This will will introduce you to Logs, Traces, and Metrics in Snowflake which can be used to optimize performance and find errors in UDFs and stored procedures.

You will use REST APIs from OpenWeather to showcase the fetch weather data as part of a pipeline.

I would have normally done this in our overall setup script, but I wanted to show how we're setting our tracing configuration.

Make sure you add the opentelemetry-api and opentelemtry-distro packages via the 'packages' menu in the top right

In [None]:
CREATE OR REPLACE WAREHOUSE TRACING_QUICKSTART_WH WAREHOUSE_SIZE=XSMALL, INITIALLY_SUSPENDED=TRUE;
CREATE OR REPLACE DATABASE TRACING_QUICKSTART;
CREATE OR REPLACE SCHEMA DATA;

ALTER DATABASE TRACING_QUICKSTART SET TRACE_LEVEL = ALWAYS;
ALTER SCHEMA DATA SET TRACE_LEVEL = ALWAYS;

### Parameters for event tables
You can use the following parameters to specify how the event table should be used by handler code.

**EVENT_TABLE**

Specifies the name of the event table for logging messages from stored procedures and UDFs in this account. For reference information, see EVENT_TABLE.

**LOG_LEVEL**

Specifies the severity level of messages that should be ingested and made available in the active event table.
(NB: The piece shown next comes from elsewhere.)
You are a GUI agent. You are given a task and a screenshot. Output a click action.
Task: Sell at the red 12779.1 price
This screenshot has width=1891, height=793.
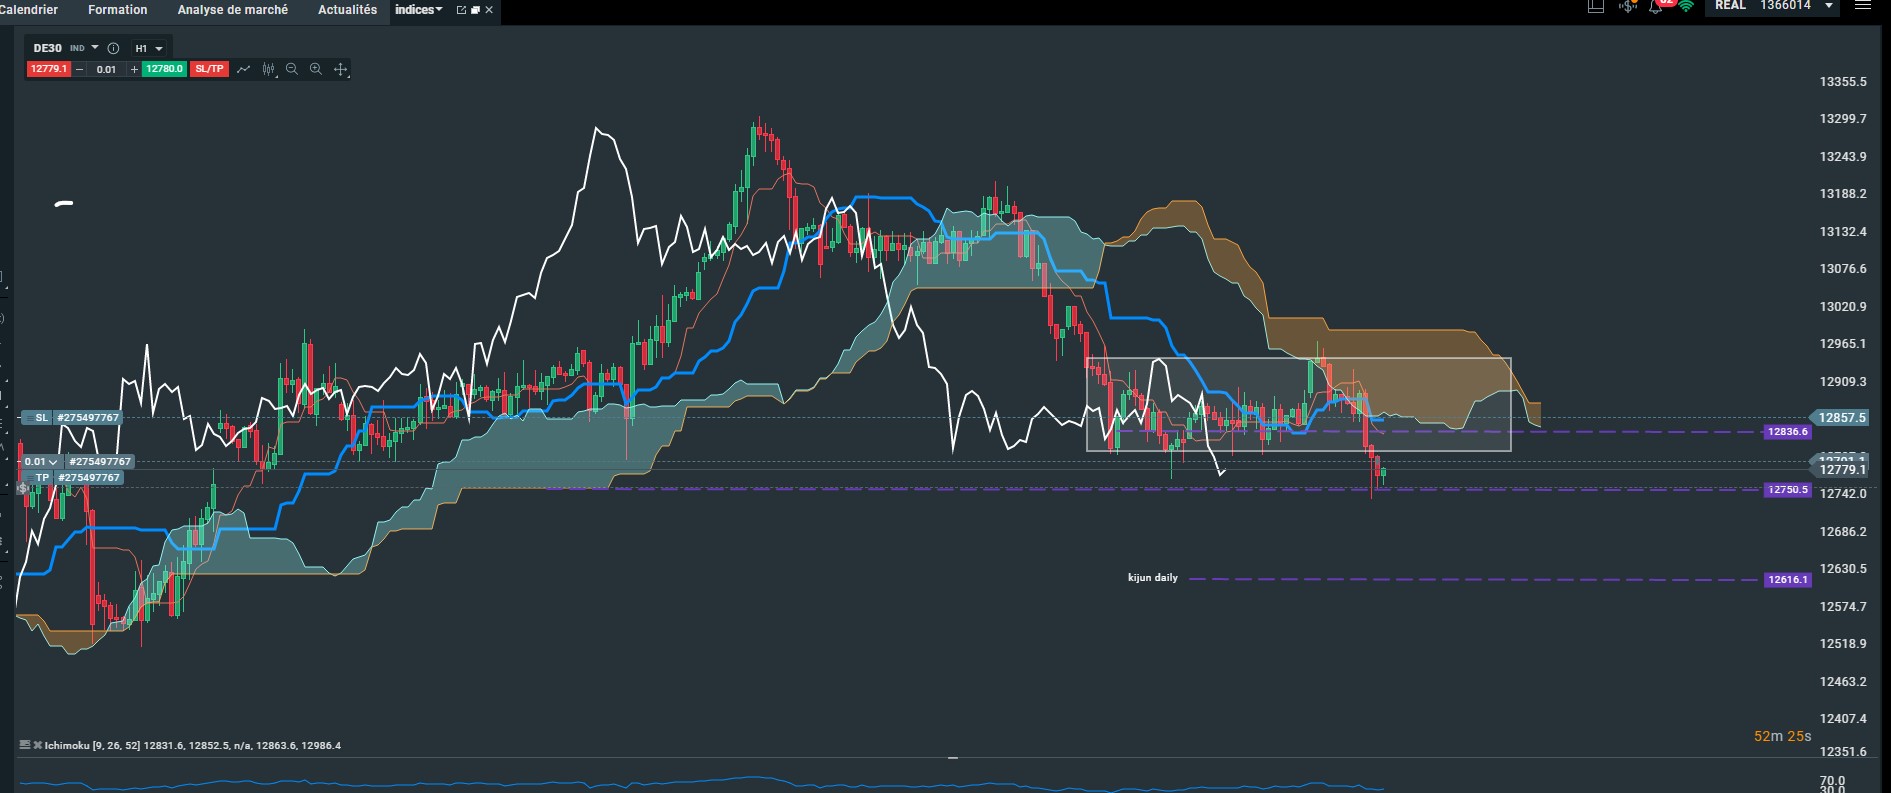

Messages at the specified level (and at more severe levels) are ingested. For more information, see LOG_LEVEL and Setting levels for logging, metrics, and tracing.

**METRIC_LEVEL**

Specifies whether metrics data should be ingested and made available in the active event table. For more information, see METRIC_LEVEL and Setting levels for logging, metrics, and tracing.

**TRACE_LEVEL**

Specifies the verbosity of trace events that should be ingested and made available in the active event table. Events at the specified level are ingested. For more information, see TRACE_LEVEL and Setting levels for logging, metrics, and tracing.

### TRACE_LEVEL
**Type**

Session — Can be set for Account » User » Session

Object (for databases, schemas, stored procedures, and UDFs) — Can be set for Account » Database » Schema » Procedure and Account » Database » Schema » Function

**Data Type** String (Constant)

**Description**

Controls how trace events are ingested into the event table. For more information about trace levels, see Setting levels for logging, metrics, and tracing.

**Values**

ALWAYS: All spans and trace events will be recorded in the event table.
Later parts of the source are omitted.